▸ Requirement A
In the report on NHS pressure, where does Chris Hopson say the Omicron epicentre is now moving?
▸ Requirement B
Using the report on NHS pressure, explain why Chris Hopson thinks the NHS frontline will hold outside London.
▸ Requirement C
Check each statement against the report on NHS pressure. Answer yes or no, and quote the words from the report that decide it.
(i) Kevin Fenton said London may have passed its Omicron peak.
(ii) Chris Hopson believes the health service will collapse under the pressure.
(iii) ONS figures suggest nearly one in five Londoners are still infected.

▸ Source extract

________

The NHS frontline is now “stretched perilously thin” due to the pressure of the Omicron variant of coronavirus, a senior representative of hospital trusts has warned.
The chief executive of NHS Providers, Chris Hopson, said that he believes the health service will avoid collapse under the pressure of thousands of Covid patients on top of the regular winter demands.
But he said it would be wrong for ministers to under-estimate the degree of difficulty which trusts are facing.
Mr Hopson’s comments come as cabinet minister Nadhim Zahawi accepted that the NHS faces “a rocky few weeks”, but insisted that the government was doing everything possible to ensure it was able to “ride out this bump” caused by the Omicron variant.
Speaking to BBC1’s Sunday Morning, the NHS Providers boss said that the situation in initial Omicron hotspot London was now “stabilising”, with the epicentre now moving to the northwest and northeast of England.
“If you look outside London, then there’s no doubt the NHS frontline is going to be stretched perilously thin,” said Mr Hopson.
“But because we are a national health service, one trust can help another, so I think that the frontline will hold.
“But we should not underestimate the degree of pressure trusts are seeing.”
The director of public health for London, Kevin Fenton, said it appeared the capital had passed the peak of Omicron cases around New Year’s Day, but as many as one in 10 residents are still infected with the variant.
He told Sky News’s Trevor Phillips on Sunday: “We think we may have passed or are at the peak.
“Data from the ONS (Office for National Statistics) suggests that the peak may have occurred at or just about the New Year period.
“We’re seeing reductions in overall case rates across the city and the prevalence of infection within the community.
“But remember that infection levels are still very, very high. The ONS figures suggest that nearly one in 10 Londoners are still infected with the with the disease.

________

▸ Extracted data
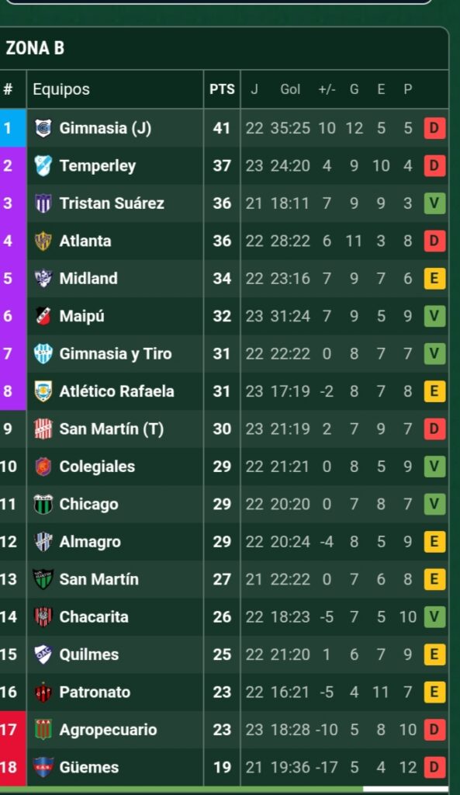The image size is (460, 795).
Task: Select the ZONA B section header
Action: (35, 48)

________

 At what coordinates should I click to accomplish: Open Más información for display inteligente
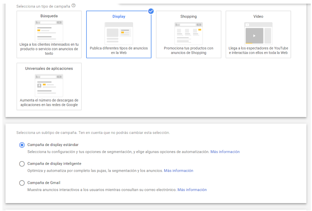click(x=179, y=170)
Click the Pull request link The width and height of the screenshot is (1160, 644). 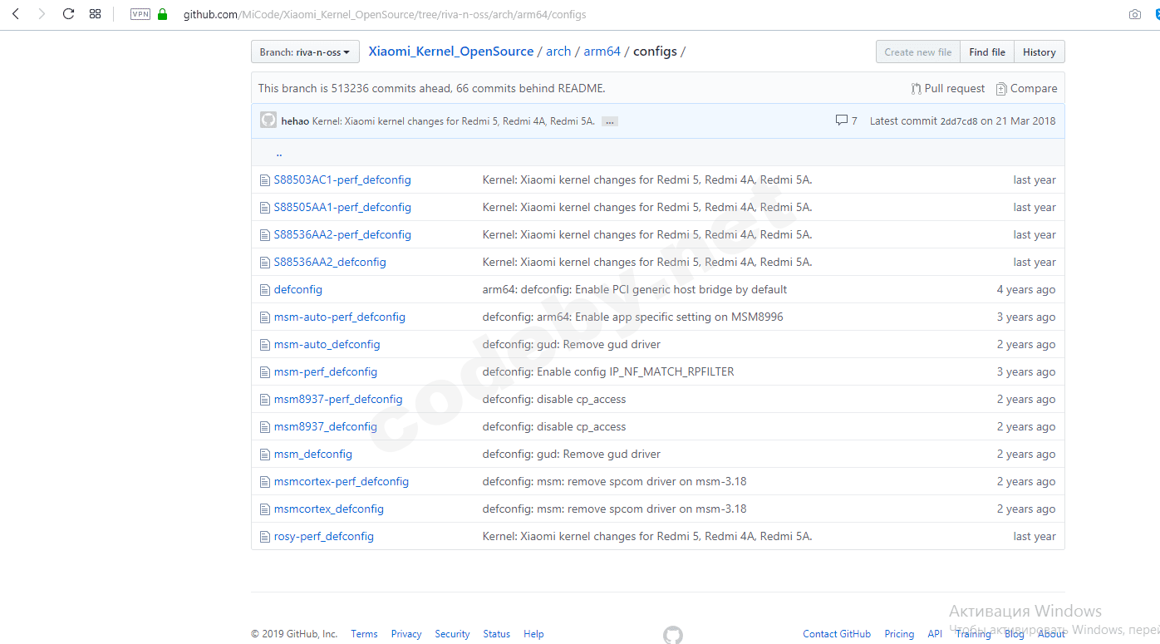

________

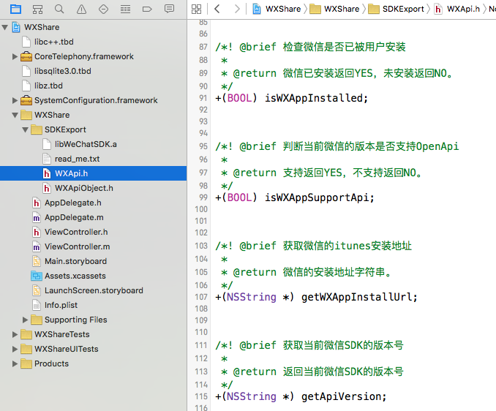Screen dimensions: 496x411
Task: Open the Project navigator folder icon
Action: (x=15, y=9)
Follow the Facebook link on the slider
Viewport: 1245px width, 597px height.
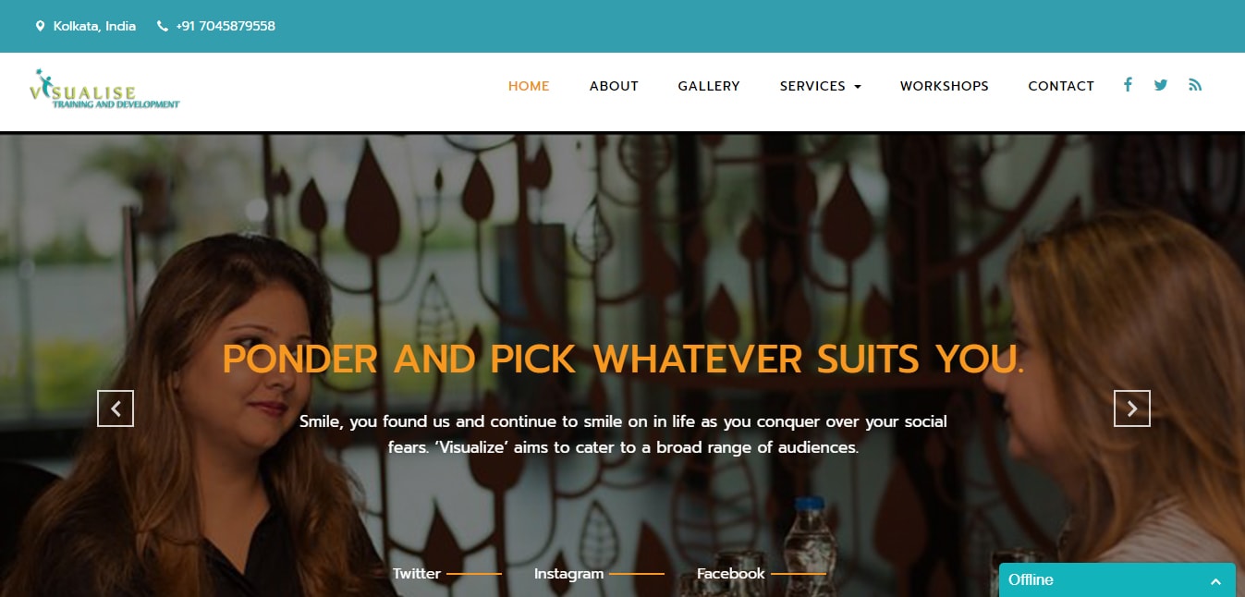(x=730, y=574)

________

▸ Answer A
To the northwest and northeast of England.

▸ Answer B
Hopson says that because the NHS is a national health service, one trust can help another. This is why he thinks the frontline will hold, even though it is "stretched perilously thin."

▸ Answer C
(i) Yes: "We think we may have passed or are at the peak."
(ii) No: "he believes the health service will avoid collapse"
(iii) No: "The ONS figures suggest that nearly one in 10 Londoners are still infected"